Nace el sol entre montañas
y la piel de la tierra respira.
Soy un brote de luz,
un susurro en la raíz del mundo,
y todo el cielo se derrama en mi pecho.
La infancia es un río dorado,
una canción sin palabras,
donde el viento acaricia el rostro
y cada hoja es un sueño que se despliega.
El tiempo corre despacio,
como un río que ignora su destino.
Luego, el corazón se torna volcán,
las venas arden con el fuego de la juventud,
y la sangre canta su propia melodía.
Amar es un grito en la noche,
un relámpago que parte el alma en dos,
y la vida, un campo abierto donde se siembran estrellas.
Pero el otoño llega,
y los árboles desnudan sus secretos.
Cada arruga es un mapa del tiempo,
un testigo de batallas libradas y ganadas.
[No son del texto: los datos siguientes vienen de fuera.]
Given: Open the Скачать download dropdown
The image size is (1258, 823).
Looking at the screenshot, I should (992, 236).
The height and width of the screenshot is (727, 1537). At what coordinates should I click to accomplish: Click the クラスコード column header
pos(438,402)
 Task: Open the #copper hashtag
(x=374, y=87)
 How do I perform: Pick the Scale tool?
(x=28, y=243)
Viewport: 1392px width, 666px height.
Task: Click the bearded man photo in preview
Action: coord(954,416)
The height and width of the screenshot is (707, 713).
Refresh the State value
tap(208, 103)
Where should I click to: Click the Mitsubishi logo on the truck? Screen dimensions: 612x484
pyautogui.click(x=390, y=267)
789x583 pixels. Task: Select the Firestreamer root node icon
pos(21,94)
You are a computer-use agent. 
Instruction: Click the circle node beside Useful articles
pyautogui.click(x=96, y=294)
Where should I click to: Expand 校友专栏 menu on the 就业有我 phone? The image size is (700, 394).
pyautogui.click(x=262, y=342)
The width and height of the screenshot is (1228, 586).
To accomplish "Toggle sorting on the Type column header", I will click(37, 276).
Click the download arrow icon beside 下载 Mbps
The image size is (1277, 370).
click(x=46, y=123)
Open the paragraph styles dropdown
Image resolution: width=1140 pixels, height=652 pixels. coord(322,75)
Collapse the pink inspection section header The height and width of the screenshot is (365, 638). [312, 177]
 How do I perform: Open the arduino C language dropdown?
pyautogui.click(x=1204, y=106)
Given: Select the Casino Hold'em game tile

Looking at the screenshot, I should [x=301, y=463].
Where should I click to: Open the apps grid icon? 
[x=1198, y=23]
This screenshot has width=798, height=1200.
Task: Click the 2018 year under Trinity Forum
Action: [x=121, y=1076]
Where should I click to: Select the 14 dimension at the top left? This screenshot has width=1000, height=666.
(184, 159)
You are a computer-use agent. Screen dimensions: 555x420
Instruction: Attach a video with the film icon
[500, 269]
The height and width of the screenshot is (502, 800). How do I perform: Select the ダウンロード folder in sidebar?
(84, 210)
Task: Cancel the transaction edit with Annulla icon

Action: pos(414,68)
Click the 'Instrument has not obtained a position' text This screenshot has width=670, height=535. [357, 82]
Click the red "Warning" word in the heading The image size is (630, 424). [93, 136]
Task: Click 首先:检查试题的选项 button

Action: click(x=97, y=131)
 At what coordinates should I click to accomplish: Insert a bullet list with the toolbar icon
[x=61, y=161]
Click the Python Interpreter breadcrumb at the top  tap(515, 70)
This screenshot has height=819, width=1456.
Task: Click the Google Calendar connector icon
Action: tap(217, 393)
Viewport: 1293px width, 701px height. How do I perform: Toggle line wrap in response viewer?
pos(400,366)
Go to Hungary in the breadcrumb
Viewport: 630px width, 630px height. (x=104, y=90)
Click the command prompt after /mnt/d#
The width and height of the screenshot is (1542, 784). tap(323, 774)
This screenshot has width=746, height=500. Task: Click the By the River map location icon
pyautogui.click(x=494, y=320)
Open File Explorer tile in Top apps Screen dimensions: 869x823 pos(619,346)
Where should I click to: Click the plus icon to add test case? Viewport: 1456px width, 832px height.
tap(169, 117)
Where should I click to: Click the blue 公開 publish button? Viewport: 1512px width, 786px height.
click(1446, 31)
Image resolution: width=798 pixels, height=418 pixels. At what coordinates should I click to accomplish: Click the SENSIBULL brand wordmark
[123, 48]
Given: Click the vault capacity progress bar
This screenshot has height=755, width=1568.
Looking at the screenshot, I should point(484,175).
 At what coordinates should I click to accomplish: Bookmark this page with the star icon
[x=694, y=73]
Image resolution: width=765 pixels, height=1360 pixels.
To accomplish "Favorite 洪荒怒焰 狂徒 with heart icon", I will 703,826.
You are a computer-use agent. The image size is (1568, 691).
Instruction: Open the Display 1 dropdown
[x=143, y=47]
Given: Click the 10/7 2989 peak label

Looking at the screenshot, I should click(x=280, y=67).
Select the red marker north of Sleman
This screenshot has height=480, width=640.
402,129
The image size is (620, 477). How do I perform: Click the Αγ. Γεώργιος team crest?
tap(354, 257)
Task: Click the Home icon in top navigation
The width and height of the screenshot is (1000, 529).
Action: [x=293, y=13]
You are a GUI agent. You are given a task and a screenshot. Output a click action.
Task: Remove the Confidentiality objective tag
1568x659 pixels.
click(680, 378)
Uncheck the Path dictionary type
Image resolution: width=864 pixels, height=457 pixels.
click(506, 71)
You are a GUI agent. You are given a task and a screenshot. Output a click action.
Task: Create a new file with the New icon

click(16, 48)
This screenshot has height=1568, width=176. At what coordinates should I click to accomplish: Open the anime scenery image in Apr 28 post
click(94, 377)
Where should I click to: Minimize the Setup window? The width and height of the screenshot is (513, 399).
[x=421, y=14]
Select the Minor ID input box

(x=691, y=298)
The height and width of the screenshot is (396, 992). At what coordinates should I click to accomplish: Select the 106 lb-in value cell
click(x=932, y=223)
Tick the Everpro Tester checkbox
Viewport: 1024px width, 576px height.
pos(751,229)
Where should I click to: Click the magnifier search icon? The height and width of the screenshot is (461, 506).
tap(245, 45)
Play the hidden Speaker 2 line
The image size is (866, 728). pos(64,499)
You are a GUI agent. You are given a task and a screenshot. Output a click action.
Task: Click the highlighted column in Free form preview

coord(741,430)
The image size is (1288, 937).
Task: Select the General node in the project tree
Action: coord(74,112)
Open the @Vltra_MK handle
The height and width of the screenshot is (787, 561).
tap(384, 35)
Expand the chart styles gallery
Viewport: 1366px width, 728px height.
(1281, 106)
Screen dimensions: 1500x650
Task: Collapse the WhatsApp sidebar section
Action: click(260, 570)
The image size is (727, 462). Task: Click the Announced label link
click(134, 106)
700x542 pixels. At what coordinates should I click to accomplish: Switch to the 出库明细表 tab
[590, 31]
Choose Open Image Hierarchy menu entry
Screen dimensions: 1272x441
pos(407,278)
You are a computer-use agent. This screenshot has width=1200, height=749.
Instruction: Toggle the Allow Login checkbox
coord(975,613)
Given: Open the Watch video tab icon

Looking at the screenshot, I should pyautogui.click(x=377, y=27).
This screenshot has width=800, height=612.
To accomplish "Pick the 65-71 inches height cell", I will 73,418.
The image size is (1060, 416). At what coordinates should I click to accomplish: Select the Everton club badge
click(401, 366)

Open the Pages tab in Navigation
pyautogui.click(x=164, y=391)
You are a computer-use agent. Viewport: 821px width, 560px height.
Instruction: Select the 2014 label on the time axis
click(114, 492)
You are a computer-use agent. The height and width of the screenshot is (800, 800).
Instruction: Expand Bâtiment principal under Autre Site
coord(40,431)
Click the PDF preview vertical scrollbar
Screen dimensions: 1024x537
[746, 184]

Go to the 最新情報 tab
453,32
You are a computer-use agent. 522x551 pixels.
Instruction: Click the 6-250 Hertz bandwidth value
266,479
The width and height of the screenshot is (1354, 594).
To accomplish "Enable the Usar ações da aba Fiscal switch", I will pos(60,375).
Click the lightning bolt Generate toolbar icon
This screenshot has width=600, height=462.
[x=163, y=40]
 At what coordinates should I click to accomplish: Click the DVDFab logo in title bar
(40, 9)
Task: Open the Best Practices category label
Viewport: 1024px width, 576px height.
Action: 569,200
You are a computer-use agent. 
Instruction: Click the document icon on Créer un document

El silencio se convierte en amigo,
y la soledad, en un espejo donde el alma se contempla.
Finalmente, la nieve cae,
y el mundo se envuelve en un manto blanco.
El aliento se convierte en susurro,
y los recuerdos, en un jardín que florece bajo la luna.
La muerte es solo una puerta entreabierta,
una sombra que se funde con la luz.
Así, las estaciones del alma
se suceden en un ciclo sin fin,
y la vida es un poema sin rima,
escrito en el viento,
con la tinta invisible de los sueños.